TL;DR
PluRule introduces a comprehensive benchmark for AI moderation in pluralistic social media communities, highlighting current models' struggles with nuanced, community-specific rule violations across multiple languages.
Contribution
The paper presents PluRule, a novel multimodal, multilingual benchmark for detecting diverse rule violations in social media communities, revealing limitations of current AI moderation models.
Findings
State-of-the-art models perform only slightly better than trivial baselines.
Larger models and more context yield marginal improvements.
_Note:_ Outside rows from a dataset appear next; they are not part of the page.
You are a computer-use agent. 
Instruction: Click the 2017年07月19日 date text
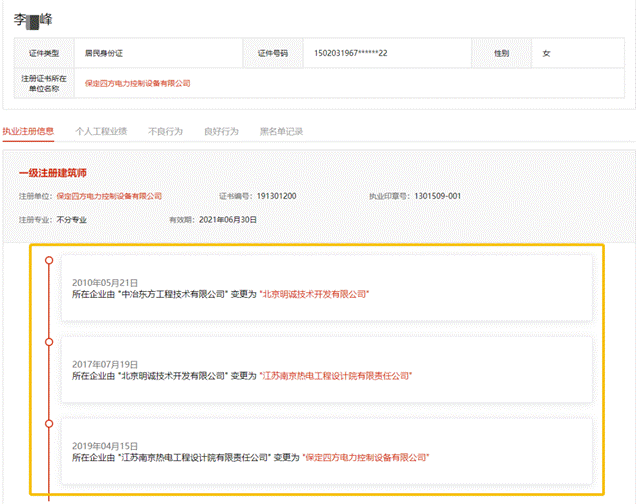pos(105,365)
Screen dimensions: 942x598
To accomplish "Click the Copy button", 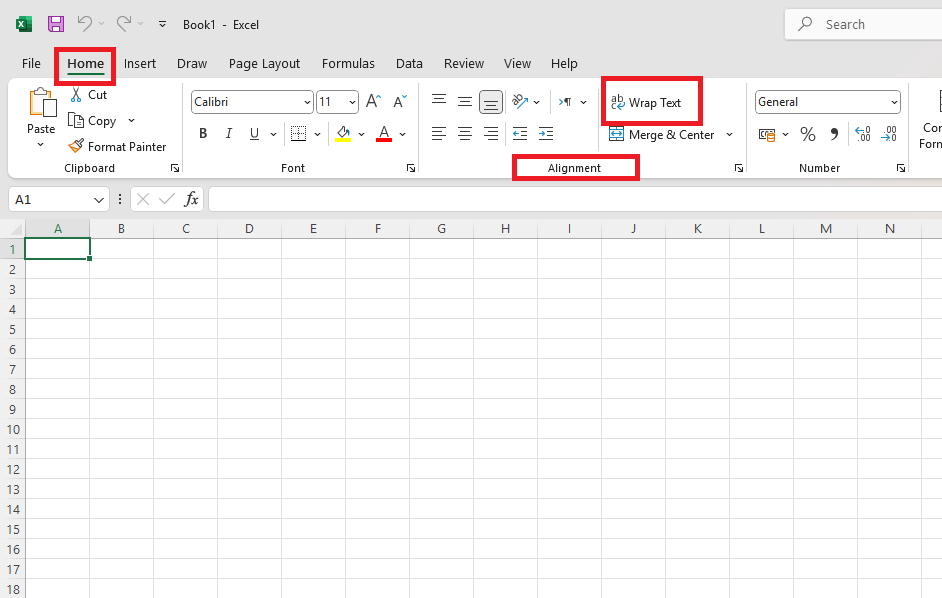I will pos(93,121).
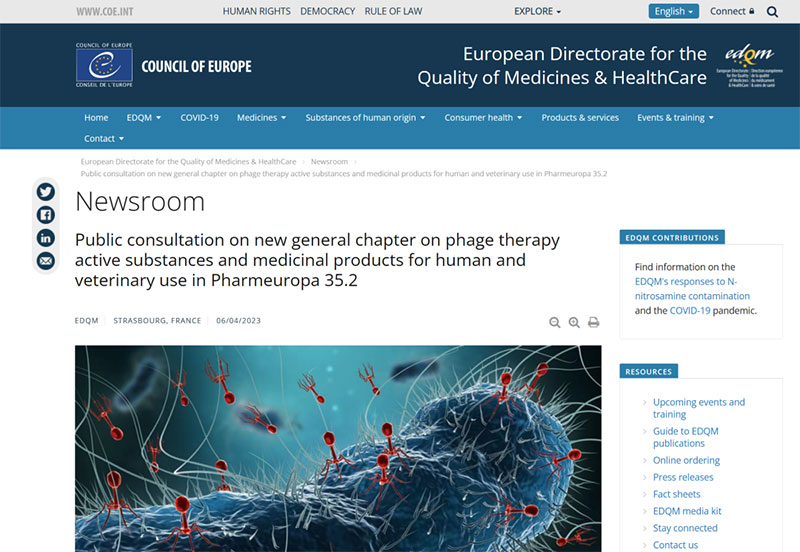The width and height of the screenshot is (800, 552).
Task: Open Products & services menu item
Action: pyautogui.click(x=580, y=118)
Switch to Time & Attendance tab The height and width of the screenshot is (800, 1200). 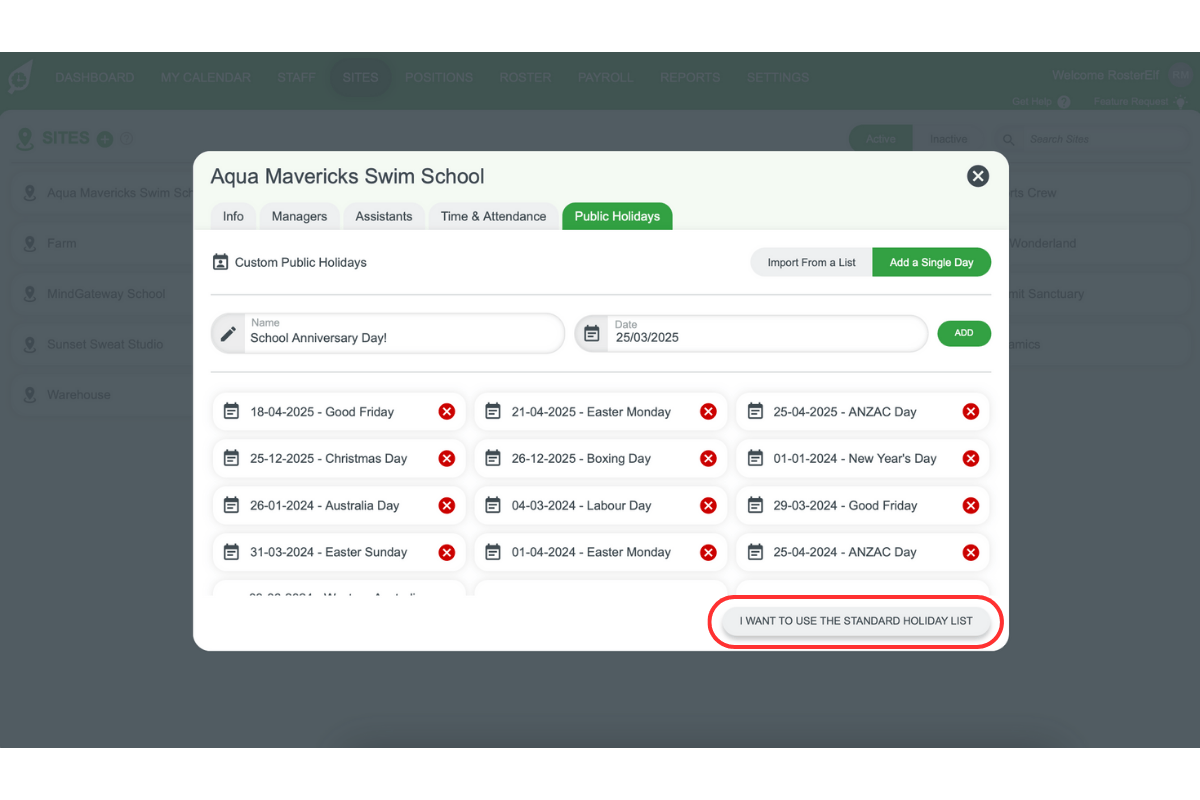pyautogui.click(x=493, y=216)
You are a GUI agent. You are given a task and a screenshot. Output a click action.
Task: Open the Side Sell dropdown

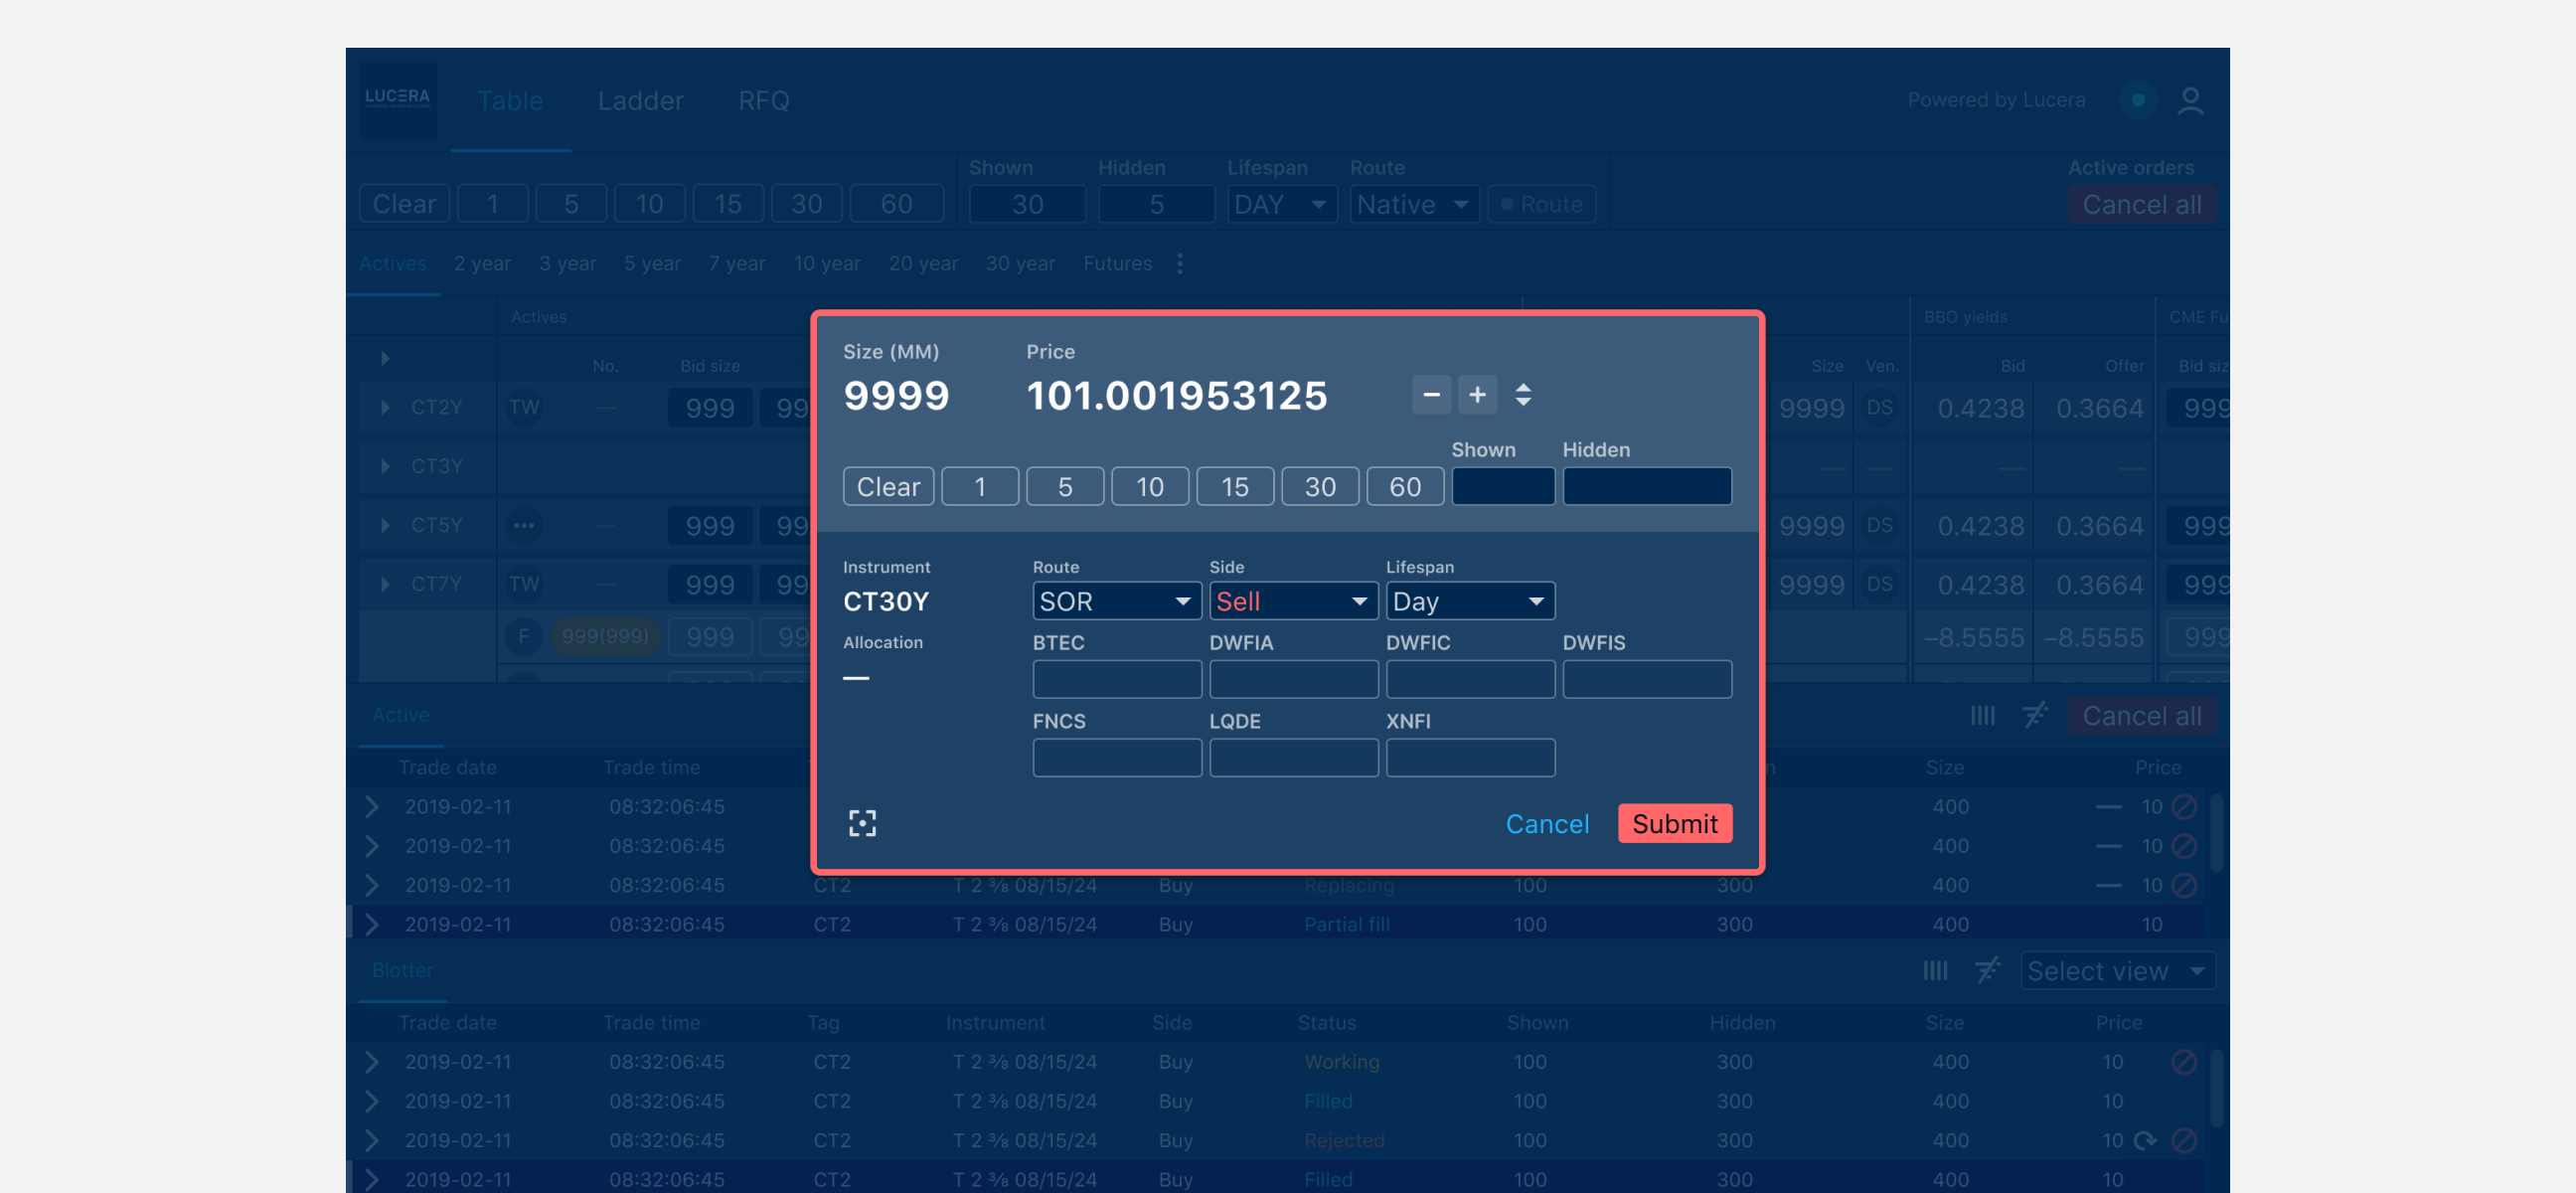pyautogui.click(x=1292, y=601)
Universal rules like civility are easier to detect.
Abstract
Social media are shifting towards pluralism -- community-governed platforms where groups define their own norms. What violates rules in one community may be perfectly acceptable in another. Can AI models help moderate such pluralistic communities? We formalize the task as a multiple-choice problem, mirroring how human moderators operate in the real world: given a comment and its surrounding context, identify which specific rule, if any, is violated. We introduce PluRule, a multimodal, multilingual benchmark for detecting 13,371 rule violations across 1,989 Reddit communities spanning 2,885 rules in 9 languages. Using this benchmark, we show that state-of-the-art vision-language models struggle significantly: even GPT-5.2 with high reasoning performs only slightly better than a trivial baseline. We also find that bigger models and increased context provide marginal gains, and universal…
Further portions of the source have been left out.